Comment by the_af
3 days ago
To be clear, I've seen it in the wild, but not here where it's discouraged to pick on words instead of focusing on the substance of what's being said.
3 days ago
To be clear, I've seen it in the wild, but not here where it's discouraged to pick on words instead of focusing on the substance of what's being said.
Here's a better example. Use "a few bad apples" wrong, and you'll likely get a response. A few bad apples will cause the entire barrel to spoil rapidly, so a few bad apples is a big deal. But it's often used to say the opposite, that a few bad apples isn't a big deal.
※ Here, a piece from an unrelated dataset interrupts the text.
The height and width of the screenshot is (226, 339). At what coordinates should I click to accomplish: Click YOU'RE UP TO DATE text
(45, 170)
Wow, I guess I never thought about the "few bad apples" figure of speech! Interesting. But regardless, everyone understands what it means in common use, even if it's logically wrong, and I swear I've never seen anybody be a pedant about it here.
And really, it goes against the spirit of HN to hyperfocus on idioms instead of addressing the meat of the argument...
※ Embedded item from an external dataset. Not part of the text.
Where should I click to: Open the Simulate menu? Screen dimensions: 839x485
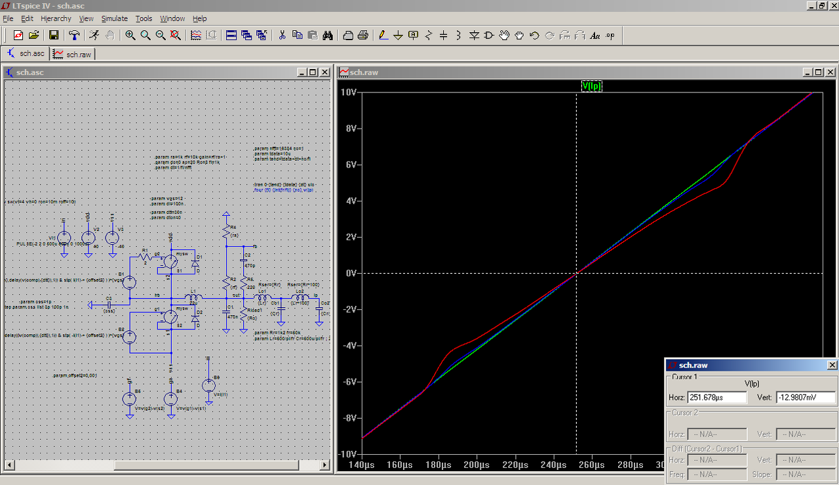114,18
As a personal observation, if an LLM was figuratively looking over my shoulder and pointed out something like "well, ackshually, 'a few bad apples' means..." I would delete the fucker.
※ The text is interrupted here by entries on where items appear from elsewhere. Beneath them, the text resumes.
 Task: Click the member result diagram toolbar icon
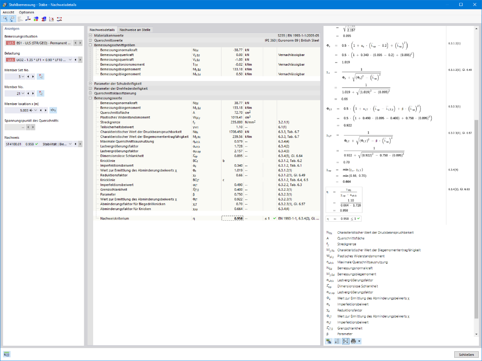point(59,19)
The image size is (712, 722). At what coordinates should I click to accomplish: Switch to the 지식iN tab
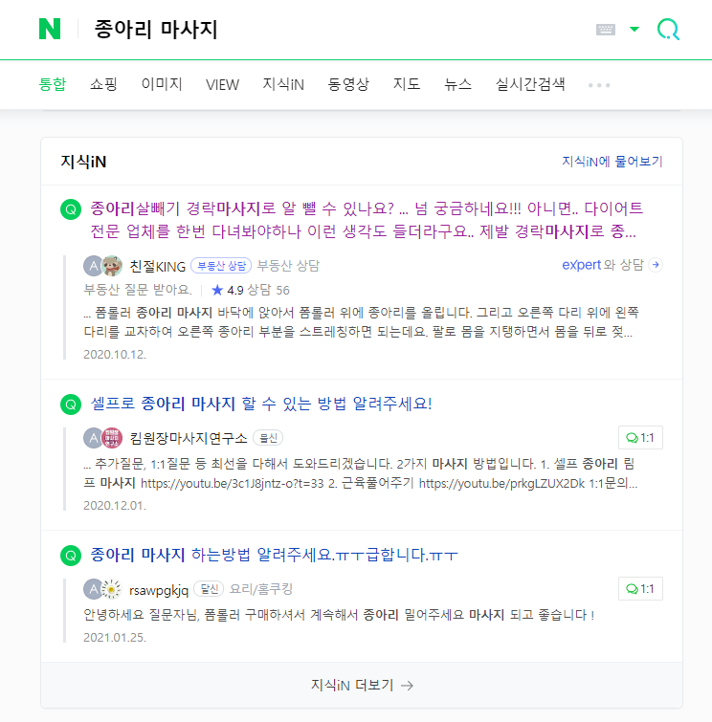pyautogui.click(x=283, y=85)
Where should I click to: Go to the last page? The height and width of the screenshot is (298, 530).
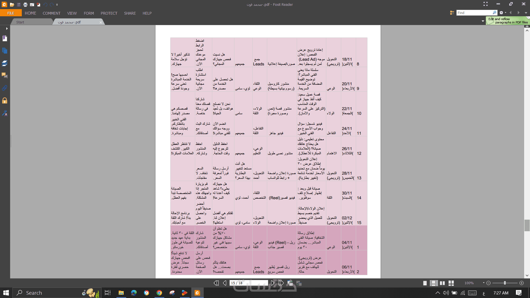[281, 283]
A few bad apples is a great idiom though that applies to so many places. For examples, teachers often report that more than 2 troublemakers in a classroom ruins the entire class. A few bad cops destroy trust in all policemen, ruining the the entire force, et cetera.
And more relevant to us, a couple bad lines of code sprinkled in the millions in your code base can ruin the entire thing....
I wish I had posted a better example, but I couldn't recall anything at the moment and still can't. It's usually a more interesting complaint than the old man shaking fist at clouds of the usage of the word literally.
OK, but let's dig deeper.
Would you prefer to be corrected on some logical fallacy/mistake you made in your argument, by another human being (and yes, maybe get slightly upset about it, we're human beings after all), or have both sides present bot-mediated iron-clad comments, like operators sparring with robots?
I prefer the raw, flawed human version. Even if, yes, I make a silly, avoidable mistake, or get upset, or make you upset in the heat of the argument. Maybe when I cool down I will have learned something.
I don't want flawless robotic arguments. I want human beings. (Fuck, that last bit sounded like an AI-ism, but I promise it's me, a human!).